Friday, December 10, 2010

I'm Glad Sid's Dead



Like most people, I caught wind of good ol' Bloody F. Mess via his GG Allin worship zine "Hated In The Nation" back in '86 or so (I actually still have ish #2!). At the time he was fronting the Illinois punk trio Hate which managed to shit out some cassette-only albums (ahh, the 80's) dubbed over freebie Mormon tapes. Touring with GG and contributing both a steady stream of drugs and opening spoken word performances (much of this is documented on Insult & Injury Volume 2 - The Bloody Years), Bloody disbanded Hate and formed the Skabs in 1988. The result is a somewhat uneven 22 minutes of punk.

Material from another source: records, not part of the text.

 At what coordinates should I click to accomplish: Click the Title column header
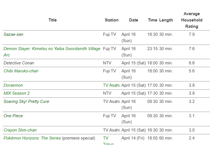coord(53,20)
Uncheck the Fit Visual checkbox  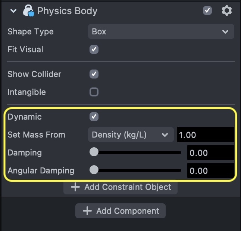[94, 49]
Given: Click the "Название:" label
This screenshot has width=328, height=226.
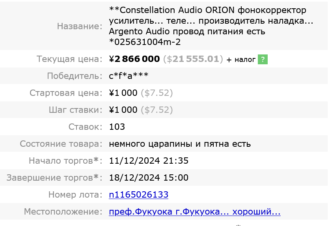Looking at the screenshot, I should (80, 26).
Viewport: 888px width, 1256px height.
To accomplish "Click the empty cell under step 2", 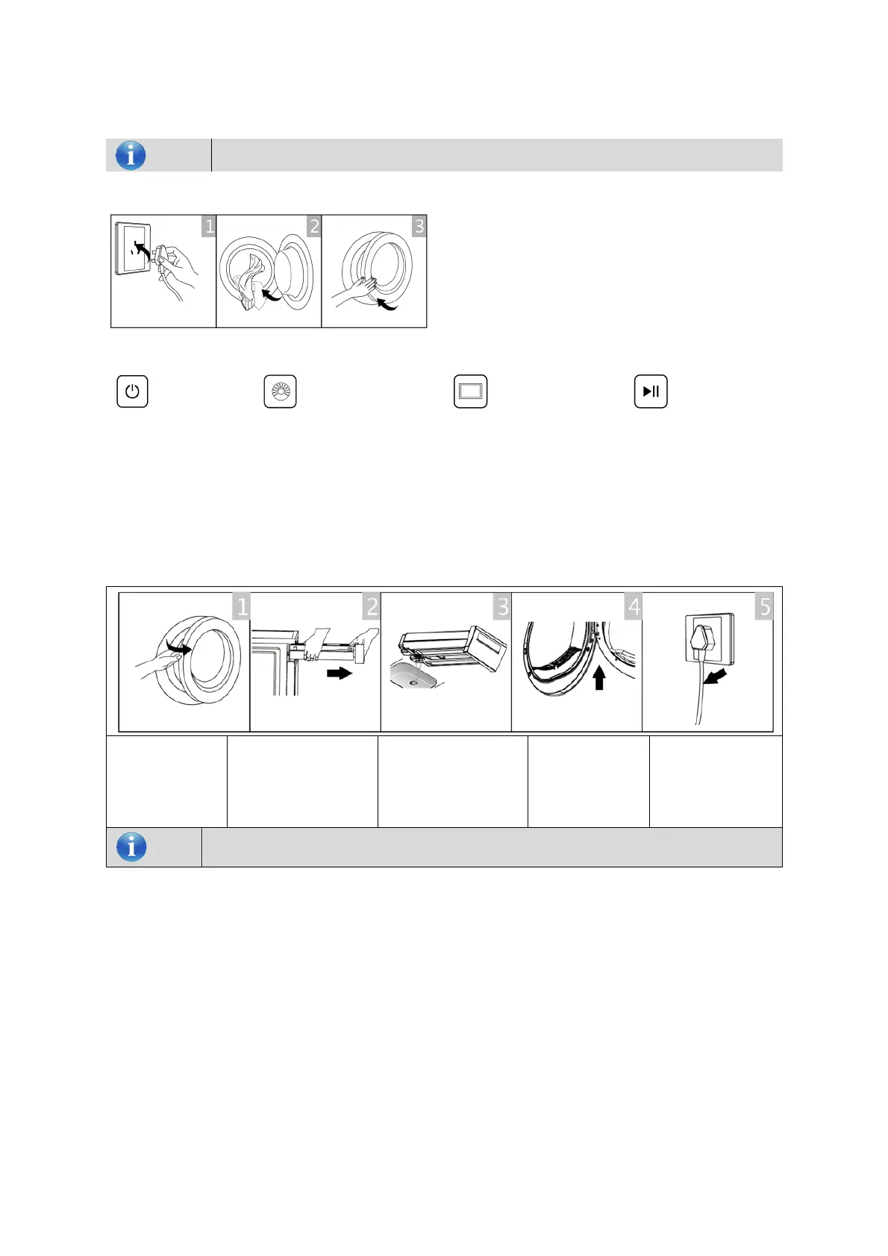I will 302,782.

A couple good songs here and there ("Mammogram Days" is a personal fave) but nothing really special. I guess I was expecting some more Allin-esque obscenity-laden smutcore but you can't blame the guy for trying to do his own thing outside the shadow of his quasi-hero that helped give him a career. Speaking of which, while I don't really know much of what Mess has done since 6th Grade Field Trip (save some oh, so tired pro-marijuana bandwagoning back when Cypress Hill were blowing up), I gotta say I think he got a bit of a raw deal in regards to the posthumous Allin legacy that peaked a decade or so ago. So what that Allin supposedly disowned him - this from the guy who preached "I Love Nothing"? And yeah, so Bloody released some kinda shitty-sounding live recordings to try and cash in on the cow - who cares? At that time everyone with a grade-Z video of the Public Animal was dubbing the shit and selling it through MMR. And lots are still doing it and they don't get half the criticism he did back when the iron was hot. Bloody was there when hardly anyone outside of New England knew who or what GG was, and he probably had as much to do with introducing the world to the late scumfuc genius as anyone.